#### What needs to be done
Would you output all the data exactly as it stands?

________________

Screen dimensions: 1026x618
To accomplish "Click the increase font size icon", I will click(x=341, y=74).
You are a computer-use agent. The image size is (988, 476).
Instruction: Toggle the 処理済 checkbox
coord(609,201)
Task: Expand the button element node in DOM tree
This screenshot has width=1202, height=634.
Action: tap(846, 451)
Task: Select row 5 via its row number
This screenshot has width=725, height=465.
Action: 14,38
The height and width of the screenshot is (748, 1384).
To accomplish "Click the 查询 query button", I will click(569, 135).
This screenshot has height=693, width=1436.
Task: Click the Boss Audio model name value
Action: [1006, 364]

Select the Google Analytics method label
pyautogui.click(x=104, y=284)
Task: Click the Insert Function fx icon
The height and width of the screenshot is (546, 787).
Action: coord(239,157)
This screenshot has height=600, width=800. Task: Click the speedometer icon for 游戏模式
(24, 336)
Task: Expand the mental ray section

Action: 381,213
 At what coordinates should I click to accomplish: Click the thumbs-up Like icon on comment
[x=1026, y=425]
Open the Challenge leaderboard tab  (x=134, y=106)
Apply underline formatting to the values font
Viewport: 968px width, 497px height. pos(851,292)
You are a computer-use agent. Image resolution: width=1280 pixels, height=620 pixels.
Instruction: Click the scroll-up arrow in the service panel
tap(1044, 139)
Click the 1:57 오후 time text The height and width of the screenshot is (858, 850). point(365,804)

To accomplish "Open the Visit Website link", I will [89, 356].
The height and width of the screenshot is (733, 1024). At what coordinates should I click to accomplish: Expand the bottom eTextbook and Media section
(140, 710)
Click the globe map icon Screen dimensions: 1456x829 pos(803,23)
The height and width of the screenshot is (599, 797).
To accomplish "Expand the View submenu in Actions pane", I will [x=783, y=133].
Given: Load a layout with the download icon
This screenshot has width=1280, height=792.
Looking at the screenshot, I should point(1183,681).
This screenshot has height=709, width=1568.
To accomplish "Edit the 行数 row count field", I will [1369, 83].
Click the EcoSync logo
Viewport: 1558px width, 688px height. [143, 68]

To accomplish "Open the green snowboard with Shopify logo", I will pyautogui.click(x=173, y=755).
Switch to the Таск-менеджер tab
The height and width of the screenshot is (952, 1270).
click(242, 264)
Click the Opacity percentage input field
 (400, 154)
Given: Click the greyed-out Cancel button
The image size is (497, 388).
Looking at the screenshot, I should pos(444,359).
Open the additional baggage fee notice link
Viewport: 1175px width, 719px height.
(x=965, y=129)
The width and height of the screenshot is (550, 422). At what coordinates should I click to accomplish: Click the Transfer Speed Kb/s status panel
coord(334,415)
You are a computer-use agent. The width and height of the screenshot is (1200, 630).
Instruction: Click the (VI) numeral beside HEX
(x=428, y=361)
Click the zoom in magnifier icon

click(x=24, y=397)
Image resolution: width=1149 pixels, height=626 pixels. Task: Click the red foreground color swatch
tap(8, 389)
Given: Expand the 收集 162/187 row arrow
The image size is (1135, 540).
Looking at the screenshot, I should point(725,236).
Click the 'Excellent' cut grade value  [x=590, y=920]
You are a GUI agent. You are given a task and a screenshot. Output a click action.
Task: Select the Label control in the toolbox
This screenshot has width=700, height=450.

________________

#### Answer
Screen dimensions: 1026x618
To accomplish "Click the increase font size icon", I will click(x=341, y=74).
You are a computer-use agent. The image size is (988, 476).
Instruction: Toggle the 処理済 checkbox
coord(609,201)
Task: Expand the button element node in DOM tree
This screenshot has width=1202, height=634.
Action: tap(846, 451)
Task: Select row 5 via its row number
This screenshot has width=725, height=465.
Action: 14,38
The height and width of the screenshot is (748, 1384).
To accomplish "Click the 查询 query button", I will click(569, 135).
This screenshot has height=693, width=1436.
Task: Click the Boss Audio model name value
Action: [1006, 364]

Select the Google Analytics method label
pyautogui.click(x=104, y=284)
Task: Click the Insert Function fx icon
The height and width of the screenshot is (546, 787).
Action: coord(239,157)
This screenshot has height=600, width=800. Task: Click the speedometer icon for 游戏模式
(24, 336)
Task: Expand the mental ray section

Action: 381,213
 At what coordinates should I click to accomplish: Click the thumbs-up Like icon on comment
[x=1026, y=425]
Open the Challenge leaderboard tab  (x=134, y=106)
Apply underline formatting to the values font
Viewport: 968px width, 497px height. pos(851,292)
You are a computer-use agent. Image resolution: width=1280 pixels, height=620 pixels.
Instruction: Click the scroll-up arrow in the service panel
tap(1044, 139)
Click the 1:57 오후 time text The height and width of the screenshot is (858, 850). point(365,804)

To accomplish "Open the Visit Website link", I will [89, 356].
The height and width of the screenshot is (733, 1024). At what coordinates should I click to accomplish: Expand the bottom eTextbook and Media section
(140, 710)
Click the globe map icon Screen dimensions: 1456x829 pos(803,23)
The height and width of the screenshot is (599, 797).
To accomplish "Expand the View submenu in Actions pane", I will [x=783, y=133].
Given: Load a layout with the download icon
This screenshot has width=1280, height=792.
Looking at the screenshot, I should point(1183,681).
This screenshot has height=709, width=1568.
To accomplish "Edit the 行数 row count field", I will [1369, 83].
Click the EcoSync logo
Viewport: 1558px width, 688px height. [143, 68]

To accomplish "Open the green snowboard with Shopify logo", I will pyautogui.click(x=173, y=755).
Switch to the Таск-менеджер tab
The height and width of the screenshot is (952, 1270).
click(242, 264)
Click the Opacity percentage input field
 (400, 154)
Given: Click the greyed-out Cancel button
The image size is (497, 388).
Looking at the screenshot, I should pos(444,359).
Open the additional baggage fee notice link
Viewport: 1175px width, 719px height.
(x=965, y=129)
The width and height of the screenshot is (550, 422). At what coordinates should I click to accomplish: Click the Transfer Speed Kb/s status panel
coord(334,415)
You are a computer-use agent. The width and height of the screenshot is (1200, 630).
Instruction: Click the (VI) numeral beside HEX
(x=428, y=361)
Click the zoom in magnifier icon

click(x=24, y=397)
Image resolution: width=1149 pixels, height=626 pixels. Task: Click the red foreground color swatch
tap(8, 389)
Given: Expand the 收集 162/187 row arrow
The image size is (1135, 540).
Looking at the screenshot, I should point(725,236).
Click the 'Excellent' cut grade value  [x=590, y=920]
You are a GUI agent. You are given a task and a screenshot. Output a click action.
Task: Select the Label control in the toolbox
This screenshot has width=700, height=450.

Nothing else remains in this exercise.